QUESTIONS —
1. In the article on Bill Clinton's mission to North Korea, condense the paragraph beginning "Family members passed that on" into a short bulleted list that keeps its main facts.
2. Carry on the article about Bill Clinton's mission to North Korea from the point where its text stops.

TEXT SHOWN —
BEGIN

Bill Clinton agreed to go to North Korea after receiving assurances that his mission would lead Kim Jong Il to free two U.S. journalists.
Sometime this spring, the North Korean captors began allowing the two American journalists to have periodic phone conversations with their families, and the relatives gave readouts of the calls to the U.S. government.
One of those calls was the genesis of former President Bill Clinton’s role as a go-between in the international drama, according to a detailed briefing a senior administration official provided to reporters on a conference call Tuesday night.
The U.S. does not have diplomatic relations with Pyongyang, so the administration enlisted the Swedes, who do, to help get mail and medicine to the women, Euna Lee and Laura Ling, who had been captured March 17.
At the administration’s request, Sweden pressed hard for the women’s safety and good treatment, according to the official. Through the Swedish ambassador and other channels, the U.S. repeatedly urged North Korea to agree to the quickest possible release of the journalists and to guarantee their well-being in the meantime.
The State Department had daily contact with the families, and briefed them weekly on efforts to win release. Secretary of State Hillary Clinton met with the families in person in May.
In a mid-July phone call to their families from captivity, the two journalists passed along an astonishing offer: North Korea would be willing to grant amnesty and release them, if Bill Clinton would agree to come to Pyongyang as an envoy and seek their release.
Family members passed that on to the administration and to former Vice President Al Gore, the chairman and founder of Current TV, the cable and satellite channel that employs the women. The families and Gore asked the administration to assist in seeing if Clinton would agree to go — and if he did, whether such a trip would be successful in securing the women’s release.
National Security Adviser James Jones and his team did what officials described as lots of due diligence through a variety of channels, trying to make a judgment on whether it would work.
Gore, on behalf of the families, talked to Clinton about the possibility. Later, during the weekend of July 24-25, Jones spoke with the former president about his willingness to go.

END

[Source data]
BEGIN

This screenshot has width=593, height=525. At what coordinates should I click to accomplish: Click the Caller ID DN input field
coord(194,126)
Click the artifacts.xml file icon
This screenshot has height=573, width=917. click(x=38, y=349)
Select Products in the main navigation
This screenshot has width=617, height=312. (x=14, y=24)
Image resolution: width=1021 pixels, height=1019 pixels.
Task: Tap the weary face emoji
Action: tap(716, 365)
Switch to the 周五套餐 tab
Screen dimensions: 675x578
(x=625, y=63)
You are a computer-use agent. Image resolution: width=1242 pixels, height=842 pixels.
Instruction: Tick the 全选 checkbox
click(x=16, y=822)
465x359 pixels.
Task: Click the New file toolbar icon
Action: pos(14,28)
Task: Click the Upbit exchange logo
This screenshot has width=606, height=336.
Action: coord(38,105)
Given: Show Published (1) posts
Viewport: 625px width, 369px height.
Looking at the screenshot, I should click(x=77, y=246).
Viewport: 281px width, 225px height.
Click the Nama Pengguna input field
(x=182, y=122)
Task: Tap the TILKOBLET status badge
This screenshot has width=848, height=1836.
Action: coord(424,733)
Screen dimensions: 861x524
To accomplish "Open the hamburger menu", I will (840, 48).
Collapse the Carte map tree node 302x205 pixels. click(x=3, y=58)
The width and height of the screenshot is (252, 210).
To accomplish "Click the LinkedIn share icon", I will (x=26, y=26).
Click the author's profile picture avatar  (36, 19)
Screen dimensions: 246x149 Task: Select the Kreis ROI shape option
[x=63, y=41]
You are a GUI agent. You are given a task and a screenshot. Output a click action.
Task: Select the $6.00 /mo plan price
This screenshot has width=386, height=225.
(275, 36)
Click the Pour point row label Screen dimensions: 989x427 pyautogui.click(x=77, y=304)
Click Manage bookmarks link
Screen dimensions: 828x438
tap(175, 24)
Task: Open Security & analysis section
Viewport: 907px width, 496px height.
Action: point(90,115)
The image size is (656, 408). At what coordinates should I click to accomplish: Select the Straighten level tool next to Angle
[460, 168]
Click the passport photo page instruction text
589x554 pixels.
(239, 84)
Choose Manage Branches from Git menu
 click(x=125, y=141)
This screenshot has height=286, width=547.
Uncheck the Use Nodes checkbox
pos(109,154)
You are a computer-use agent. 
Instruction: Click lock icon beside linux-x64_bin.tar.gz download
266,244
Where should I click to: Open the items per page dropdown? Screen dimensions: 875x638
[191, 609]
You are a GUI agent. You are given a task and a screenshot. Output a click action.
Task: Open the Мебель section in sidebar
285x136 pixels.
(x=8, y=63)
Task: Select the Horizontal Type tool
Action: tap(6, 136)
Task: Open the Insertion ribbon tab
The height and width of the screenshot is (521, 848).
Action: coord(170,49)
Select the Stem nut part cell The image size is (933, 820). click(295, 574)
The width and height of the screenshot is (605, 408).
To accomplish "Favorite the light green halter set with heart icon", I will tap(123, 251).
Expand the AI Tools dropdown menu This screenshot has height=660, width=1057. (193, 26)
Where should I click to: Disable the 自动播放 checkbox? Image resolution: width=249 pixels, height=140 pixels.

END

EXPECTED RESPONSES —
1.
- The families relayed the offer to the administration and to former Vice President Al Gore, chairman and founder of Current TV, the channel that employs the two women.
- The families and Gore asked the administration to help determine whether Clinton would agree to go.
- They also asked whether such a trip, if made, would succeed in securing the women's release.

2.
Clinton indicated to Jones that he would be willing to undertake this mission as a private, humanitarian mission if there were a reasonable chance of getting women out.
“We tested [that] directly with the North Koreans repeatedly,” the official said. “We sought and received North Korea's agreement, in fact, that a visit by President Clinton would secure the release of Ms. Ling and Ms. Lee. During the course of these discussions, it was insisted that the North Koreans acknowledge [that], as former President Clinton's visit was not any part of a negotiation, it was not in any way connected to the nuclear issue or other issues that we have [on] a government-to-government basis with” North Korea.
“The North Koreans confirmed to us directly that they accepted his visit in a private capacity that exclusively focused on the humanitarian purpose of releasing the two Americans,” the official continued. “On this basis, President Clinton proceeded to make the logistical arrangements to go to North Korea to … secure their release. … We in the administration, prior to President Clinton making the trip, consulted directly with allies to ensure that they understood what the trip was about and what it wasn't about. …
“In advance of the departure, we also conferred with China and Russia and our other partners in the six-party talks to make sure … that they fully understood what the trip was and what it wasn't; that they fully understood specifically the unofficial, humanitarian character of the trip.”
Administration officials briefed Clinton twice on the current state of play with North Korea. On Saturday, government officials and Korea experts sat down with him at the Clintons’ home in Washington. On Tuesday, he landed in Pyongyang.